La douleur est un indicateur essentiel pour les professionnels de santé. Évaluer le niveau de douleur d'un patient permet d'améliorer la prise en charge médicale. Toutefois, cette démarche peut s'avérer complexe, notamment pour les personnes âgées qui, comme les enfants, peuvent rencontrer des difficultés d'expression. Pour évaluer leur douleur, qu'elle soit communicante ou non, divers outils existent. Ces outils sous la forme d’échelles fournissent une évaluation précise. Cet article explore les types de douleur, leurs méthodes d'évaluation et les moyens de prise en charge pour les aînés.
Qu’est-ce que la douleur ?
D'après l'Association internationale pour l’étude de la douleur (IASP), la douleur est définie comme une expérience sensorielle et émotionnelle désagréable liée à une lésion tissulaire réelle ou potentielle. Elle peut toucher les individus de n'importe quel âge. Pour une prise en charge efficace, il est important que le patient communique avec les professionnels de santé sur la localisation et l'intensité de la douleur, car aucun examen médical à ce jour ne peut la mesurer directement.
Les différents types de douleurs comprennent :
- Les douleurs nociceptives : Résultent de blessures physiques telles qu'une chute ou une brûlure.
- Les douleurs neuropathiques : Associées à des lésions nerveuses, comme les névralgies ou les douleurs post-AVC.
- Les douleurs idiopathiques : D'origine inconnue, ces douleurs ne montrent pas de causes évidentes lors des examens.
- Les douleurs psychogènes : Dérivant de facteurs psychologiques, elles peuvent également être abordées par des méthodes thérapeutiques.
Comment évaluer la douleur chez une personne âgée ?

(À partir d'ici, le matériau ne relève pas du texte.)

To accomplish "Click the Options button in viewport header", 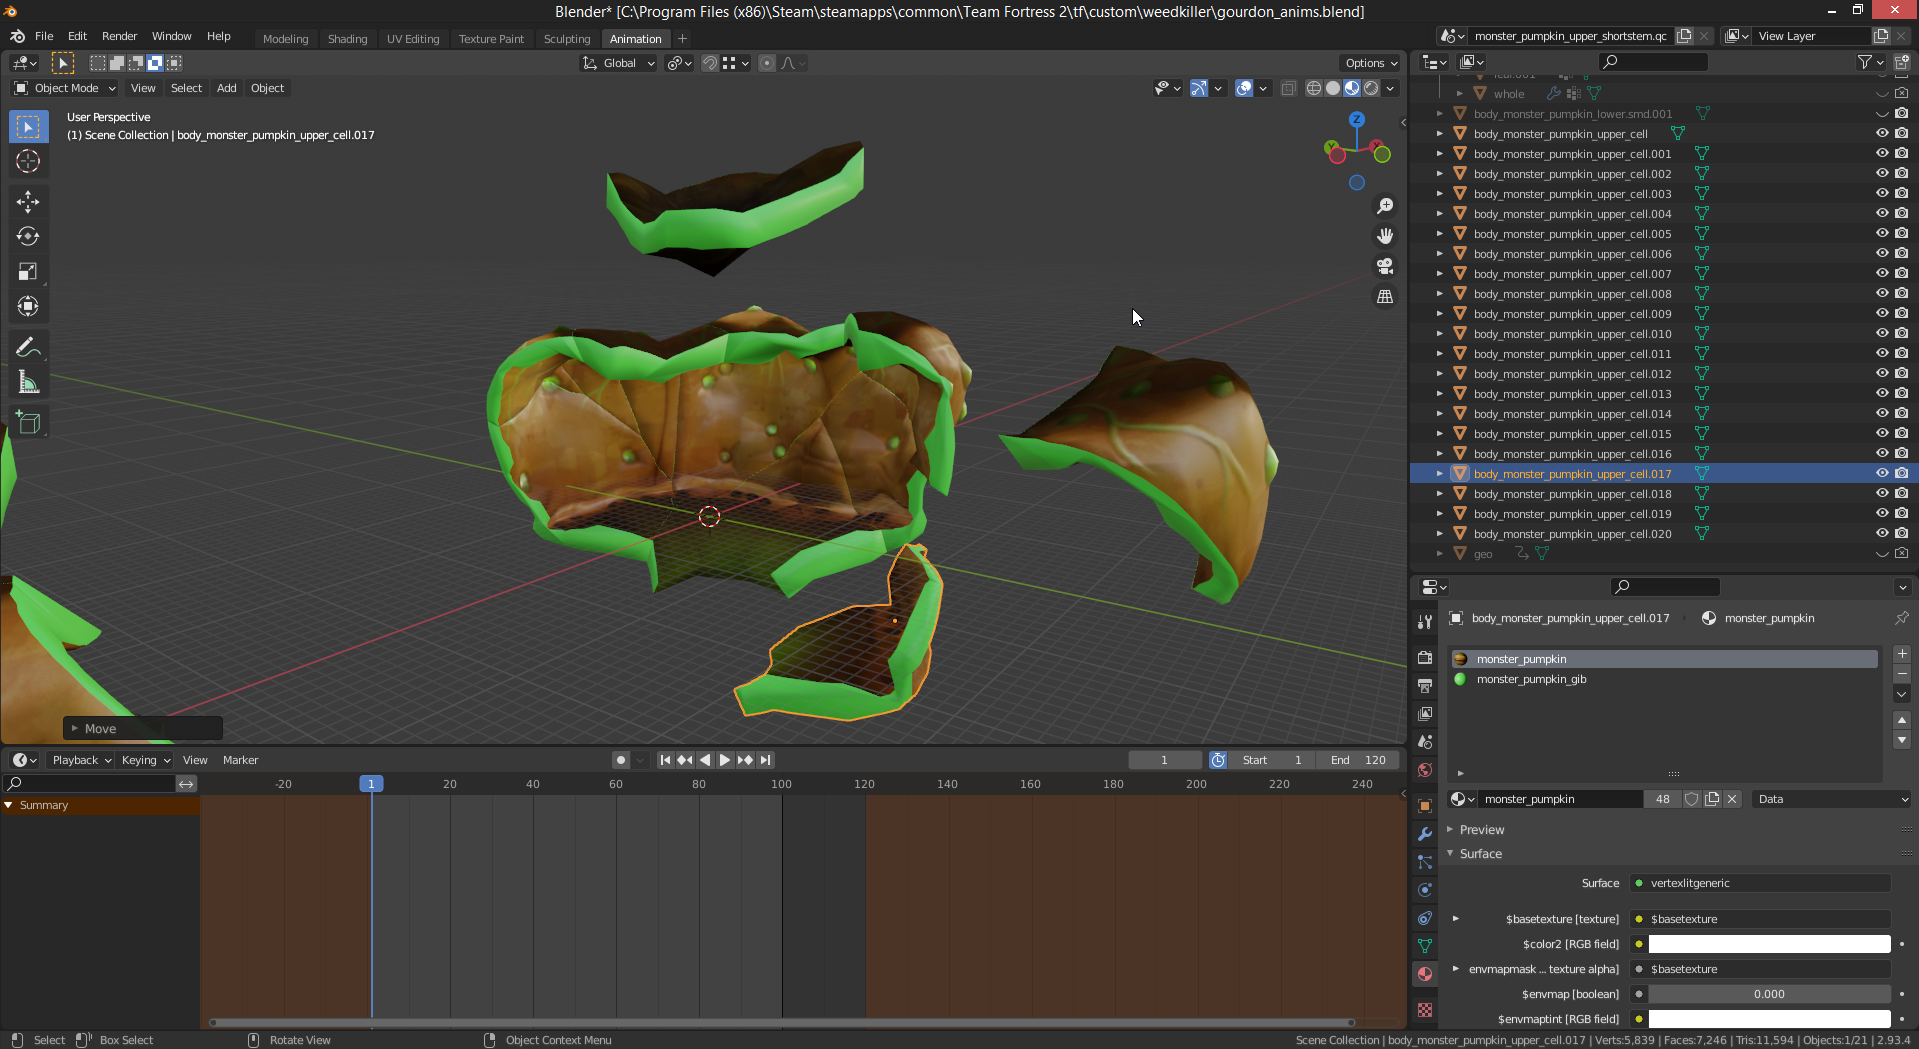I will point(1371,63).
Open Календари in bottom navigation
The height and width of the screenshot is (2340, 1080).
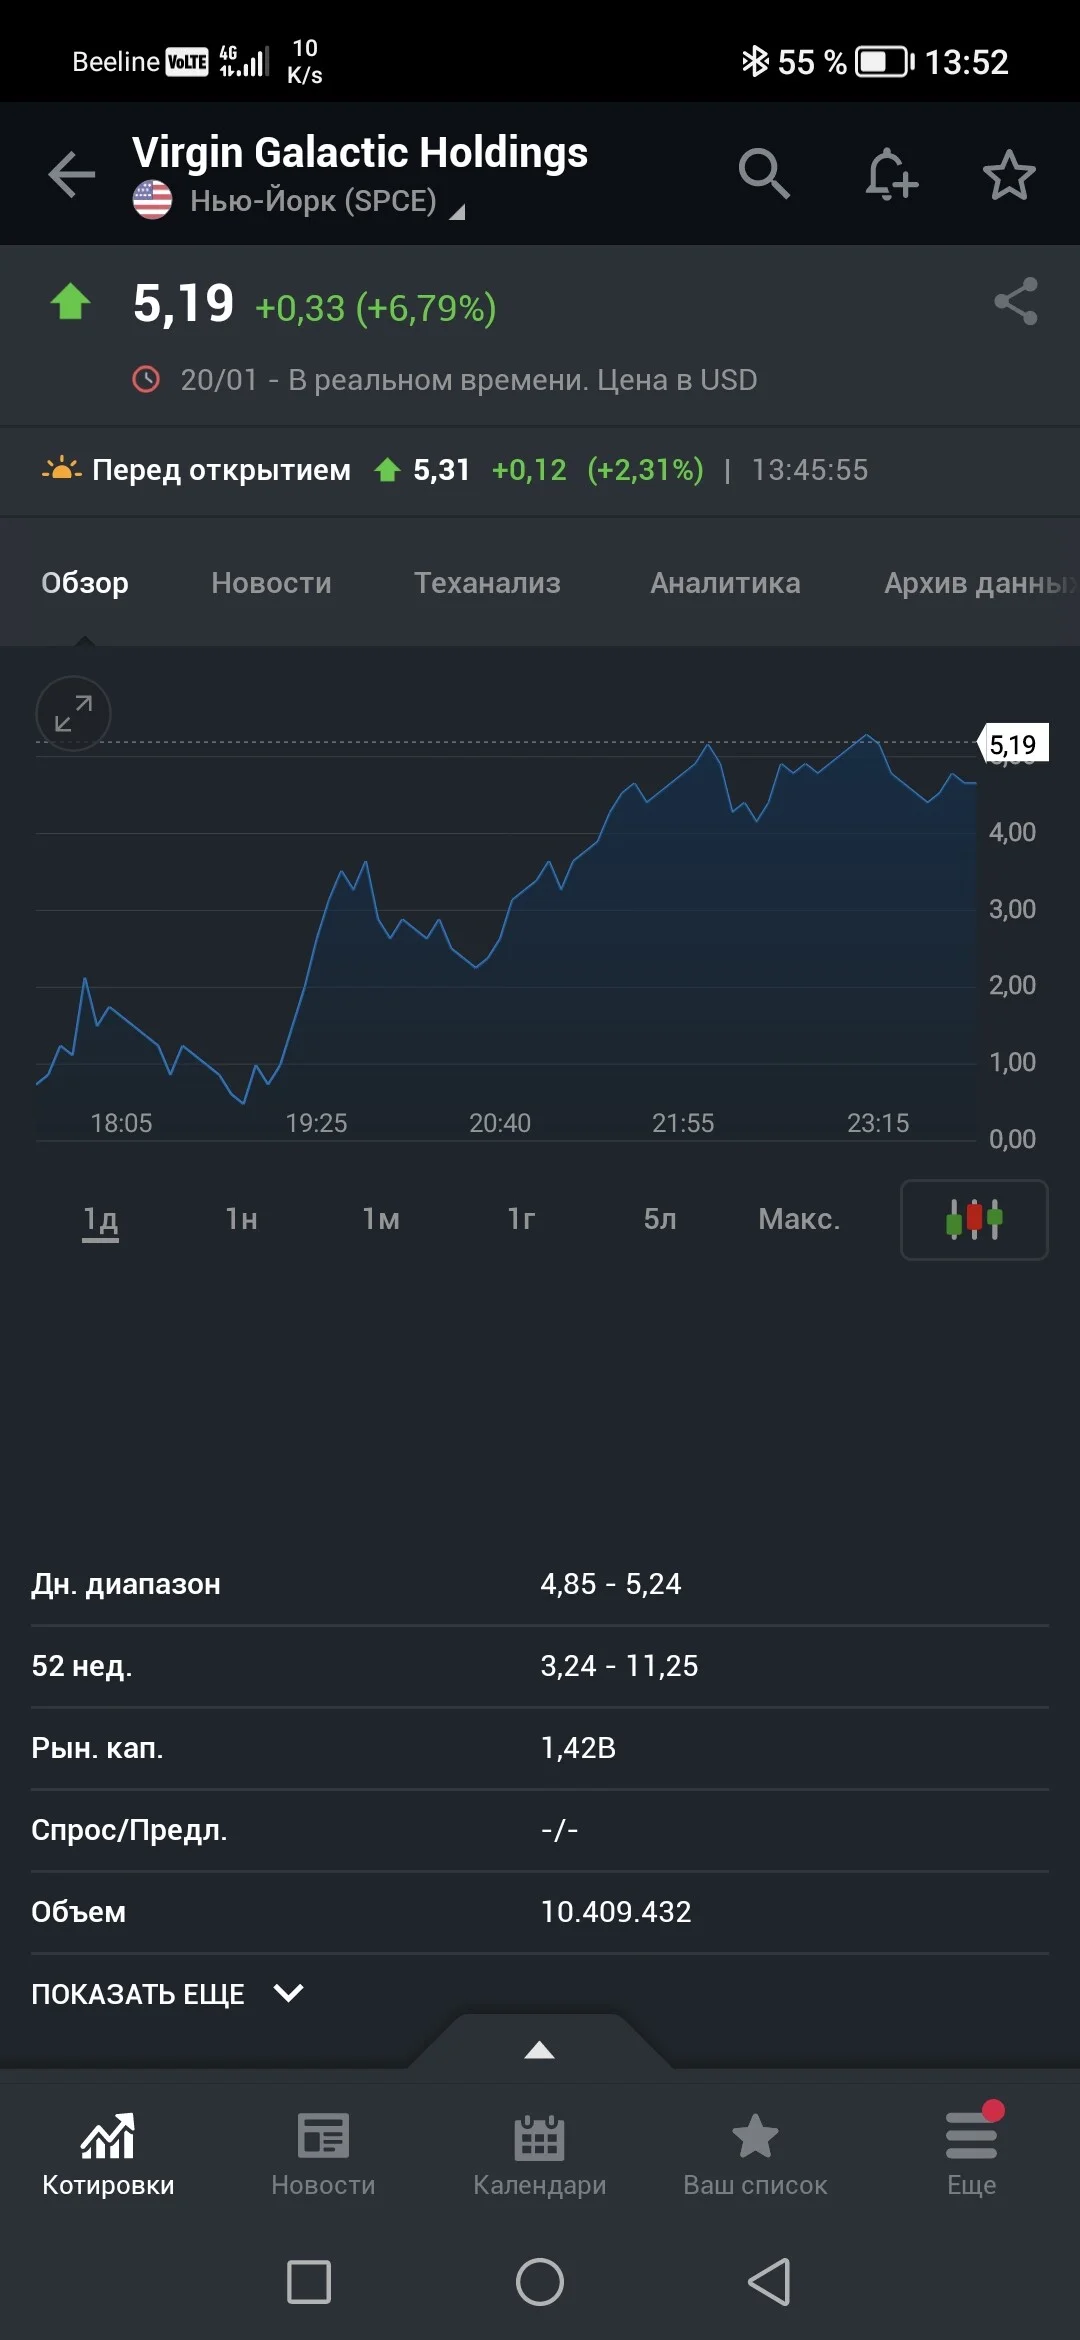click(x=540, y=2155)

Pour évaluer la douleur chez un senior, plusieurs outils nommés échelles de douleur sont disponibles. Elles varient selon que la personne puisse communiquer ou non.
L’échelle verbale simple
L’évaluation de la douleur est simplifiée pour les patients communicants. Le professionnel de santé peut demander au patient d’indiquer la localisation de la douleur, suivie d’un examen clinique. Pour quantifier la douleur, on utilise souvent une échelle de 1 à 10, où 1 signifie douleur minimale et 10 douleur maximale. Cette autoévaluation est précieuse pour adapter le traitement analgésique.
L’échelle Doloplus 2
Destinée aux personnes âgées, notamment celles avec des troubles cognitifs, l'échelle Doloplus 2 est une méthode d'évaluation comportementale. Elle se fonde sur les expressions faciales, postures et comportements du patient. L'échelle évalue la douleur sur 10 axes, notés de 0 à 3, aboutissant à un score sur 30. Une note supérieure à 5 signale la nécessité d'une prise en charge. Les axes incluent :
Retentissement somatique :
- Plaintes somatiques
- Positions douleur au repos
- Protection des zones douloureuses
- Mimiques
- Sommeil
Retentissement psycho-moteur :
- Toilette ou habillage
- Mouvements
Retentissement psychosocial :
- Communication
- Vie sociale
- Comportement
L’échelle comportementale chez la personne âgée
Celle-ci permet d'évaluer la douleur avant et pendant les soins, sans participation du patient. L'évaluation est réalisée par le personnel soignant sur 8 axes, notés de 0 à 4. Les axes incluent l’expression du visage, la position au repos et les réactions durant les soins.
L’échelle Algoplus
L'échelle Algoplus est utilisée pour évaluer les douleurs aiguës chez les personnes âgées et consiste en 5 axes : visage, regard, plaintes, corps et comportement. Chaque élément est noté pour déterminer la nécessité d'intervention contre la douleur. Cette approche peut être appliquée par différents praticiens.
Quels médicaments prendre pour lutter contre la douleur ?
La principale finalité de la prise en charge de la douleur est d'apaiser le patient. Plusieurs catégories d’antalgiques existent, classés par puissance d’action :
- Antalgiques de niveau 1 : Paracétamol, aspirine pour douleurs légères.
- Antalgiques de niveau 2 : Codéine, tramadol pour douleurs modérées.
- Antalgiques de niveau 3 : Dérivés de la morphine pour douleurs intenses.
Il est crucial de respecter la posologie de ces médicaments. Une automédication ne doit pas dépasser cinq jours, et une consultation est recommandée si la douleur persiste.
D'autres traitements non antalgiques comprennent : anesthésiques locaux, antispasmodiques, antidépresseurs, myorelaxants et antiépileptiques.
Comment gérer la douleur avec des traitements non médicamenteux ?
Une approche globale pourra inclure des traitements non médicamenteux en complément des médicaments, tels que la rééducation, les massages, l'acupuncture, les thérapies cognitives et comportementales, ou même la neurostimulation. Il est essentiel de rappeler que le droit au soulagement de la douleur est un principe fondamental inscrit dans la législation.